- **Work instructions**
Across all the entries below, how many lines contain the string "Snickers"? The number by itself is the answer.

- **The input**
--- START ---

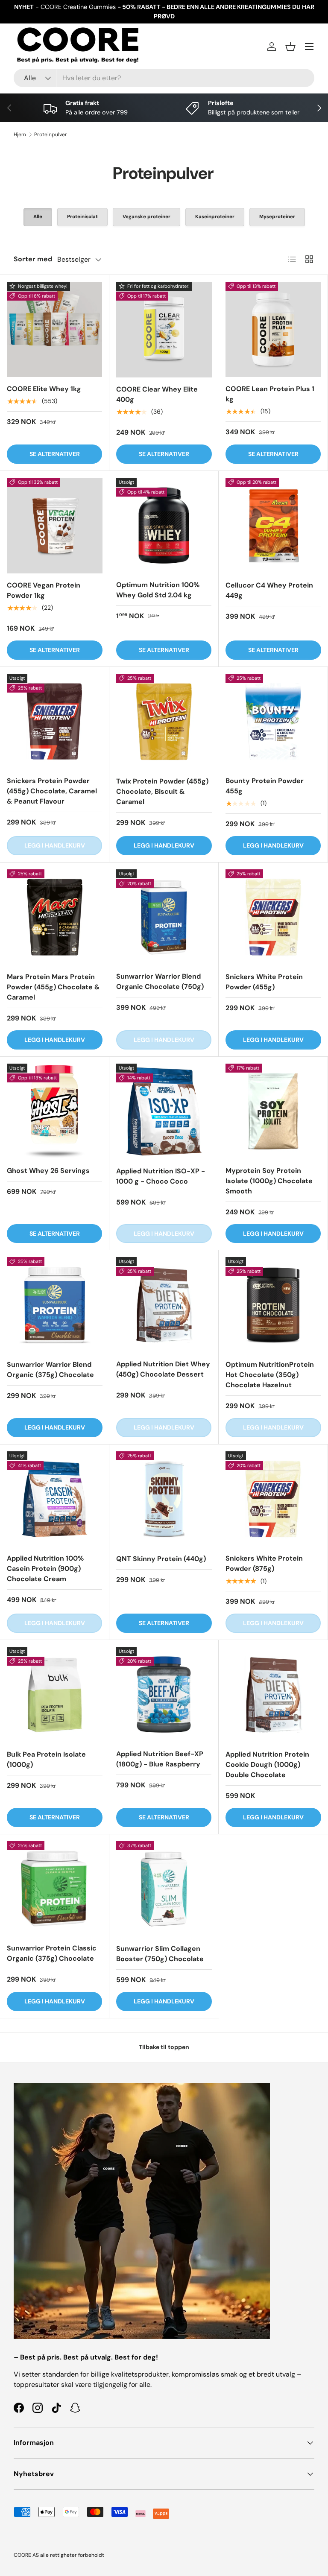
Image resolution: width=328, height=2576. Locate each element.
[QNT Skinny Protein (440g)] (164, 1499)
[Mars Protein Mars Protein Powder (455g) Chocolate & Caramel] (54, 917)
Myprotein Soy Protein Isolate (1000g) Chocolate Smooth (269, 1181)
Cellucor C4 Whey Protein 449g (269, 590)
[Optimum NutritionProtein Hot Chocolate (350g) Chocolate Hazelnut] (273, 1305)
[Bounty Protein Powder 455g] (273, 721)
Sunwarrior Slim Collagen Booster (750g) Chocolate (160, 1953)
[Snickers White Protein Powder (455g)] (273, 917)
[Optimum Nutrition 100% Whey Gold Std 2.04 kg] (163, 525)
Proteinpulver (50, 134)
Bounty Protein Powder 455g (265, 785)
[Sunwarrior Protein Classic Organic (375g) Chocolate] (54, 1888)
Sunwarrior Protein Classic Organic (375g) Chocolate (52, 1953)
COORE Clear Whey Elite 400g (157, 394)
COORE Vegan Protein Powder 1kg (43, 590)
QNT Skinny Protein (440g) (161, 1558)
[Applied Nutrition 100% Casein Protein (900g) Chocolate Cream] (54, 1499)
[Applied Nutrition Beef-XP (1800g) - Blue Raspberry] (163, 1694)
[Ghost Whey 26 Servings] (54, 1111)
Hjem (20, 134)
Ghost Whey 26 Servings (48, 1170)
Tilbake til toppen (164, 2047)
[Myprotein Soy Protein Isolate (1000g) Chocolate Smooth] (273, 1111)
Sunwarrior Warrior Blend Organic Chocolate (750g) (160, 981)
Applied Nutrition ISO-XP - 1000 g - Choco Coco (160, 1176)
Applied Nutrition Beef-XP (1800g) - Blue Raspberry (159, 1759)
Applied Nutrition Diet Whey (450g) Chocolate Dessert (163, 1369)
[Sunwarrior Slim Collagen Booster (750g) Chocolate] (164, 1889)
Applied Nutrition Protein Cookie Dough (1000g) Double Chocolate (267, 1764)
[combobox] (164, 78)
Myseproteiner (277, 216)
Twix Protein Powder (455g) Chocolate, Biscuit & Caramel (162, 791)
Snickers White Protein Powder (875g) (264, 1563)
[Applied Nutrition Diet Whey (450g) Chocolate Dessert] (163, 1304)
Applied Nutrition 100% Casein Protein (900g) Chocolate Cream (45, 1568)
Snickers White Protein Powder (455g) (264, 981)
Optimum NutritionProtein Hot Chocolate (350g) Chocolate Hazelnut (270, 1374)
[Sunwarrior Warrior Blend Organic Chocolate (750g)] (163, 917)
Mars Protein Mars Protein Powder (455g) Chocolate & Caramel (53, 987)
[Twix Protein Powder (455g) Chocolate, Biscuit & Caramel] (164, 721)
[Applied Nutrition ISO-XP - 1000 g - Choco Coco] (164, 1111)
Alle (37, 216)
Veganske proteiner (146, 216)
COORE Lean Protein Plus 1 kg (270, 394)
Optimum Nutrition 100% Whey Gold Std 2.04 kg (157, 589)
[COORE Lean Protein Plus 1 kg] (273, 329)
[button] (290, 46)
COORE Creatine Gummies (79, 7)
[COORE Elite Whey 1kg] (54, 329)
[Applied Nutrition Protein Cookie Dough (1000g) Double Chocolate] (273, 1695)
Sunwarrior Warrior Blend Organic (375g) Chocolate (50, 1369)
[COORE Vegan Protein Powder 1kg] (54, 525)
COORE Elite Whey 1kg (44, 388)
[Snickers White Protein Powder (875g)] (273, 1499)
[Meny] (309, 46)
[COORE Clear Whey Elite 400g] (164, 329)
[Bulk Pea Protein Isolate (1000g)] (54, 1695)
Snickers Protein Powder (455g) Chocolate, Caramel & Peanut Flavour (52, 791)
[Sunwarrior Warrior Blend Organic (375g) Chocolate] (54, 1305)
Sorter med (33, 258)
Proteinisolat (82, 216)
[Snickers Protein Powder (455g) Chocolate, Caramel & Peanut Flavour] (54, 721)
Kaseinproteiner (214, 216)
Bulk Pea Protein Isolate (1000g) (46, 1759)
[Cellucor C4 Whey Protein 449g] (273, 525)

--- END ---
--- START ---

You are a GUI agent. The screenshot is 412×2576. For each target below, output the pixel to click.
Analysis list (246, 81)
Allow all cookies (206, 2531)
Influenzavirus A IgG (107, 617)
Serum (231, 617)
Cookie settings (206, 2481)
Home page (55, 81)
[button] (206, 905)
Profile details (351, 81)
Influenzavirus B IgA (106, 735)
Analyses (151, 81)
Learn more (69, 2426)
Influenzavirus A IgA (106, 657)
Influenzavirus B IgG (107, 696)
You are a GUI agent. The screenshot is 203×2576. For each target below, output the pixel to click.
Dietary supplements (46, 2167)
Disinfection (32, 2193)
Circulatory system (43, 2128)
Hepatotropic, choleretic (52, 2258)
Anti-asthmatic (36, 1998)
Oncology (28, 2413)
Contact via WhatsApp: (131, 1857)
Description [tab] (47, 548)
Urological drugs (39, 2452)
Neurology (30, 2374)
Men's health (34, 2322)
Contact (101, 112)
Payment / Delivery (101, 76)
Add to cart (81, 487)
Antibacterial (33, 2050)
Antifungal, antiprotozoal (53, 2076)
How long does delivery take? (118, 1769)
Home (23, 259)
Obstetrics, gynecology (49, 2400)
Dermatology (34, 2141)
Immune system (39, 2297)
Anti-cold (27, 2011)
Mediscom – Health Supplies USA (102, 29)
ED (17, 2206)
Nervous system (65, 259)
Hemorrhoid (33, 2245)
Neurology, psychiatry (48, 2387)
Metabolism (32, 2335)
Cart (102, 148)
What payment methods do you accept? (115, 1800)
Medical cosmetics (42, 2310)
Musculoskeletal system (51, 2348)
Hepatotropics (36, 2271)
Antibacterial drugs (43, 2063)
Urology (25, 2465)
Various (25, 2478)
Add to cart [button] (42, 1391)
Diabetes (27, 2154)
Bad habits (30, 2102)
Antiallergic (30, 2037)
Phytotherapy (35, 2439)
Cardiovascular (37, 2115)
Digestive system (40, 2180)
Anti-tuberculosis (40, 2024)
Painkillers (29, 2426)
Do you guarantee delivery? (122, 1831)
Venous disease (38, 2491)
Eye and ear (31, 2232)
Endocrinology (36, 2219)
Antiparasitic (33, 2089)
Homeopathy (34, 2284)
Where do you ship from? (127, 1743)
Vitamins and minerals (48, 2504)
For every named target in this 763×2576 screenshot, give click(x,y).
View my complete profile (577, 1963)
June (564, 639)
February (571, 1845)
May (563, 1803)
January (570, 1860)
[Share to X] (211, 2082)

--- END ---
--- START ---

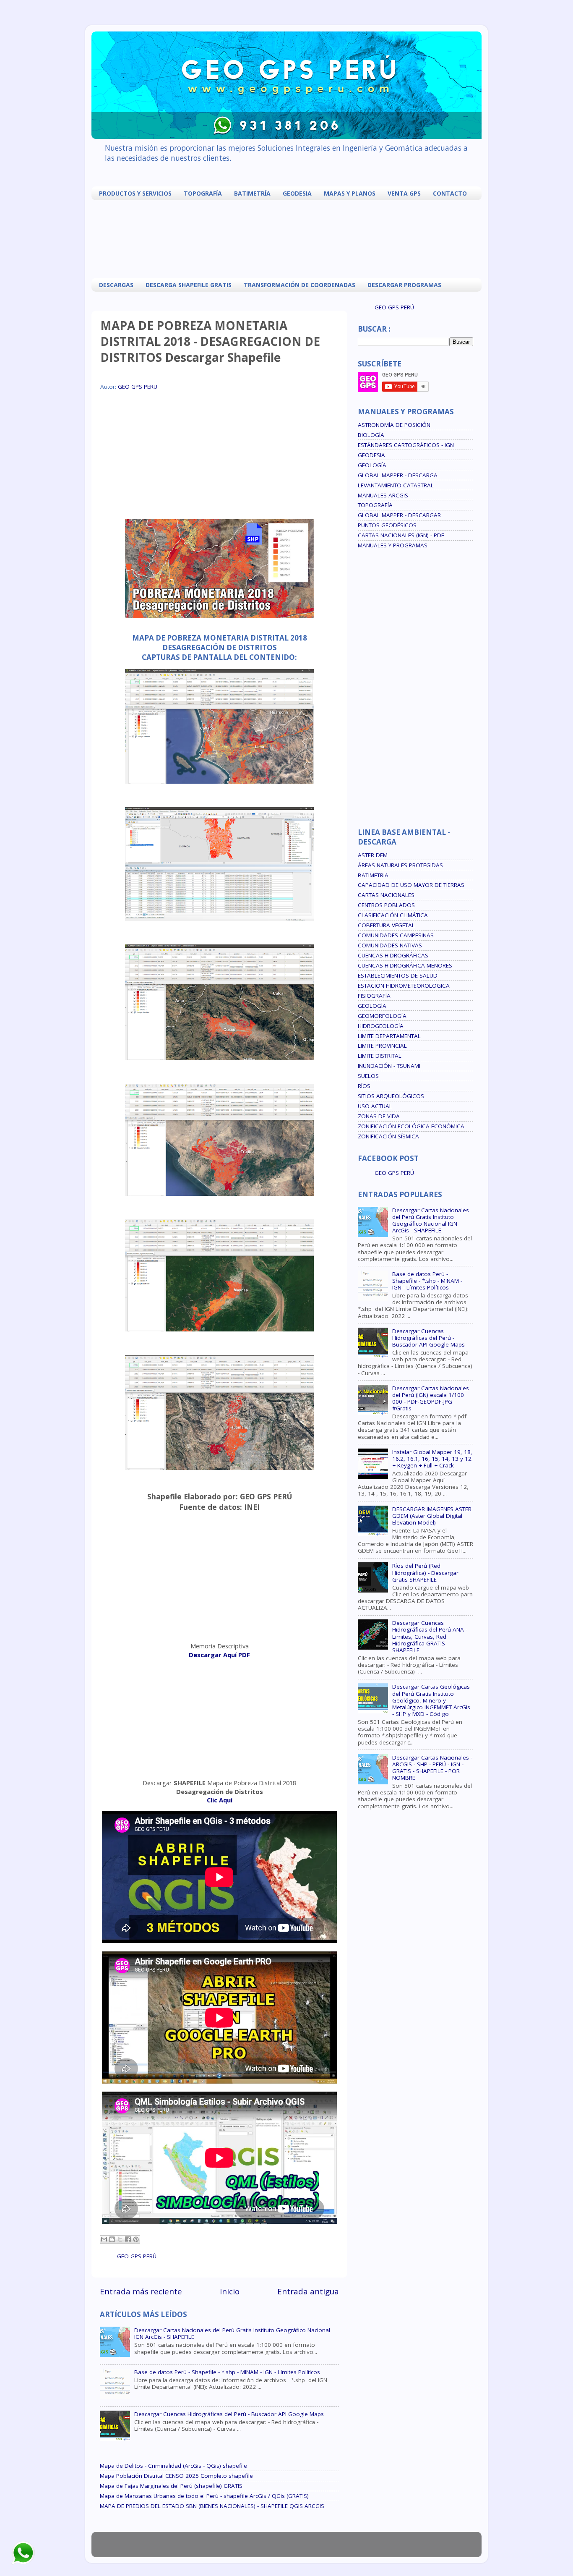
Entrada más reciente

--- END ---

- **Task response**
6